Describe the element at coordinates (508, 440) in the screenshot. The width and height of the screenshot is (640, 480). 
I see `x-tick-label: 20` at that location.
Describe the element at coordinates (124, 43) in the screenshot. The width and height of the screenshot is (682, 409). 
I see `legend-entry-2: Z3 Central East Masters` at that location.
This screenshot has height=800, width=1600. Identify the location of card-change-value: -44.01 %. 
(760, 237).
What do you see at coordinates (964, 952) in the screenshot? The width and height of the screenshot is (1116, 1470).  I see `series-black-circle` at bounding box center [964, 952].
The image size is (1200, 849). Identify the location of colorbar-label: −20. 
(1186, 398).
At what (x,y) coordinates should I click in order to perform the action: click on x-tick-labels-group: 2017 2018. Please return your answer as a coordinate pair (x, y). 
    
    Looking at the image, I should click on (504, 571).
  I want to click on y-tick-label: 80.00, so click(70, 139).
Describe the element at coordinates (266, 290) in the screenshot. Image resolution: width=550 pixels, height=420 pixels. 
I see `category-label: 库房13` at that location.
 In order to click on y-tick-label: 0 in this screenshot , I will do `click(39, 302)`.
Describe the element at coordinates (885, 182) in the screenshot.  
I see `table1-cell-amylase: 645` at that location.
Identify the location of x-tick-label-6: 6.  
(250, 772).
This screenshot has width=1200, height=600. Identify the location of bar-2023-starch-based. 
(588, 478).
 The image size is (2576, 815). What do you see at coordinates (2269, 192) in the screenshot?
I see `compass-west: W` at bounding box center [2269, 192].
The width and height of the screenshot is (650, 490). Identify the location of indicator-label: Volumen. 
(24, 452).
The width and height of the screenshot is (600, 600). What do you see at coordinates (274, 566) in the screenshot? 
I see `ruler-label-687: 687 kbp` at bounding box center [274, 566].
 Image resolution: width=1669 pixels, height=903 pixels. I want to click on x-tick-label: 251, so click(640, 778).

= = = = = = =

CONSIGNE:
Recopiez les lignes depuis celle qui contient « The width and height of the screenshot is (600, 600). » jusqu'à la fin des lignes, en substituant « What is shown » à « What do you see » sans rien modifier d'autre.

EXERCICE CORRIGÉ:
The width and height of the screenshot is (600, 600). What is shown at coordinates (274, 566) in the screenshot? 
I see `ruler-label-687: 687 kbp` at bounding box center [274, 566].
 Image resolution: width=1669 pixels, height=903 pixels. I want to click on x-tick-label: 251, so click(640, 778).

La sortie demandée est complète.